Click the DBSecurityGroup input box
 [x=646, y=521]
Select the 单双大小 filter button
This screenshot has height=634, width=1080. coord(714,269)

--

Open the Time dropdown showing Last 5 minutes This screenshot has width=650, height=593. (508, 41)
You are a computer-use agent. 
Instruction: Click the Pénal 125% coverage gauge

About this exercise - Out of the data above, set down the lines from the one with "You are a computer-use agent." to the one with "Instruction: Click the", both included, exactly as written and with no additions.

Answer area -
You are a computer-use agent. 
Instruction: Click the Pénal 125% coverage gauge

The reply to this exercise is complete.